§ Problems and tasks:
1: Answer these questions using the part-of-speech tagging page:
(a) What collection of articles makes up the Penn Treebank sample?
(b) In NLTK, what data type holds word/tag pairs?
(c) Which tag does the Penn Treebank sentence give to "61"?
2: From the part-of-speech tagging page, list every word that carries the tag NN, and no other tag, in the Brown corpus sentence.
3: Continue the part-of-speech tagging page from its last sentence.

BEGIN Page excerpt

# Part of Speech Tagging

Several corpora with manual part of speech (POS) tagging are included in NLTK. For this exercise, we'll use a sample of the Penn Treebank corpus, a collection of Wall Street Journal articles. We can access the part-of-speech information for either the Penn Treebank or the Brown as follows. We use sentences here because that is the preferred representation for doing POS tagging.

In [1]:
from nltk.corpus import treebank, brown

print treebank.tagged_sents()[0]
print brown.tagged_sents()[0]

[(u'Pierre', u'NNP'), (u'Vinken', u'NNP'), (u',', u','), (u'61', u'CD'), (u'years', u'NNS'), (u'old', u'JJ'), (u',', u','), (u'will', u'MD'), (u'join', u'VB'), (u'the', u'DT'), (u'board', u'NN'), (u'as', u'IN'), (u'a', u'DT'), (u'nonexecutive', u'JJ'), (u'director', u'NN'), (u'Nov.', u'NNP'), (u'29', u'CD'), (u'.', u'.')]
[(u'The', u'AT'), (u'Fulton', u'NP-TL'), (u'County', u'NN-TL'), (u'Grand', u'JJ-TL'), (u'Jury', u'NN-TL'), (u'said', u'VBD'), (u'Friday', u'NR'), (u'an', u'AT'), (u'investigation', u'NN'), (u'of', u'IN'), (u"Atlanta's", u'NP$'), (u'recent', u'JJ'), (u'primary', u'NN'), (u'election', u'NN'), (u'produced', u'VBD'), (u'``', u'``'), (u'no', u'AT'), (u'evidence', u'NN'), (u"''", u"''"), (u'that', u'CS'), (u'any', u'DTI'), (u'irregularities', u'NNS'), (u'took', u'VBD'), (u'place', u'NN'), (u'.', u'.')]


In NLTK, word/tag pairs are stored as tuples, the transformation from the plain text "word/tag" representation to the python data types is done by the corpus reader.

END Page excerpt
BEGIN Excerpted records

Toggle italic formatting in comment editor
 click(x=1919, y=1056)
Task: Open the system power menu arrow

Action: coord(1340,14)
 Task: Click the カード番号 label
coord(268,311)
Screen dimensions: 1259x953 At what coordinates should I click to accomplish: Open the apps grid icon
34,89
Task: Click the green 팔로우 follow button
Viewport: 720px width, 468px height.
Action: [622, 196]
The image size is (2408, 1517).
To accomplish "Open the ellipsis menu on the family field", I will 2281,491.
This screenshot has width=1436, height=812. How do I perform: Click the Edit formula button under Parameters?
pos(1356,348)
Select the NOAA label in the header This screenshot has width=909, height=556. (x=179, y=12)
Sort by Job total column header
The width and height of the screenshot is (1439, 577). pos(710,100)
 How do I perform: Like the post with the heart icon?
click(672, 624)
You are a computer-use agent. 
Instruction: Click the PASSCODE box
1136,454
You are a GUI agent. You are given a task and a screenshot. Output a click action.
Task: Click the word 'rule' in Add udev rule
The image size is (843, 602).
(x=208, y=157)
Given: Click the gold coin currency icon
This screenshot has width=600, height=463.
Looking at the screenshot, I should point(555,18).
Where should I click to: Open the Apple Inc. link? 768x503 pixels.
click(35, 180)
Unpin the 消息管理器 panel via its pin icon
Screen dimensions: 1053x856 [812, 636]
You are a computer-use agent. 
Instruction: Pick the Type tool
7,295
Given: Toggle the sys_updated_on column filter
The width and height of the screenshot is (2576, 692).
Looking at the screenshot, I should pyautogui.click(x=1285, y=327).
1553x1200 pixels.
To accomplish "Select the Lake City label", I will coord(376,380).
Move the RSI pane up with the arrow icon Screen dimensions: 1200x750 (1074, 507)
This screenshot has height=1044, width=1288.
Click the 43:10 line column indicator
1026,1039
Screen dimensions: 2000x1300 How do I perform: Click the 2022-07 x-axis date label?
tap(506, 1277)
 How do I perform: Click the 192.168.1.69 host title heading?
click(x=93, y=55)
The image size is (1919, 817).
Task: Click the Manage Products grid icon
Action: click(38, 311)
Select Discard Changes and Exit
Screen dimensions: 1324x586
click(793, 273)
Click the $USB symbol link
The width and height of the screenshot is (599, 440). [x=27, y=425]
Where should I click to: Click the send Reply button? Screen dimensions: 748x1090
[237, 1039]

END Excerpted records

§ The results:
1:
(a) Wall Street Journal articles
(b) Tuples
(c) CD

2: investigation, primary, election, evidence, place

3:
The two corpus do not have the same tagset; the Brown was tagged with a more fine-grained tagset: for instance, instead of "DT" (determiner) as in the Penn Treebank, the word "the" is tagged as "AT" (article, which is a kind of determiner). We can actually convert them both to the Universal tagset.

In [2]:
print treebank.tagged_sents(tagset="universal")[0]
print brown.tagged_sents(tagset="universal")[0]

[(u'Pierre', u'NOUN'), (u'Vinken', u'NOUN'), (u',', u'.'), (u'61', u'NUM'), (u'years', u'NOUN'), (u'old', u'ADJ'), (u',', u'.'), (u'will', u'VERB'), (u'join', u'VERB'), (u'the', u'DET'), (u'board', u'NOUN'), (u'as', u'ADP'), (u'a', u'DET'), (u'nonexecutive', u'ADJ'), (u'director', u'NOUN'), (u'Nov.', u'NOUN'), (u'29', u'NUM'), (u'.', u'.')]
[(u'The', u'DET'), (u'Fulton', u'NOUN'), (u'County', u'NOUN'), (u'Grand', u'ADJ'), (u'Jury', u'NOUN'), (u'said', u'VERB'), (u'Friday', u'NOUN'), (u'an', u'DET'), (u'investigation', u'NOUN'), (u'of', u'ADP'), (u"Atlanta's", u'NOUN'), (u'recent', u'ADJ'), (u'primary', u'NOUN'), (u'election', u'NOUN'), (u'produced', u'VERB'), (u'``', u'.'), (u'no', u'DET'), (u'evidence', u'NOUN'), (u"''", u'.'), (u'that', u'ADP'), (u'any', u'DET'), (u'irregularities', u'NOUN'), (u'took', u'VERB'), (u'place', u'NOUN'), (u'.', u'.')]


Now, let's create a basic unigram POS tagger. First, we need to collect POS distributions for each word. We'll do this (somewhat inefficiently) using a dictionary of dictionaries.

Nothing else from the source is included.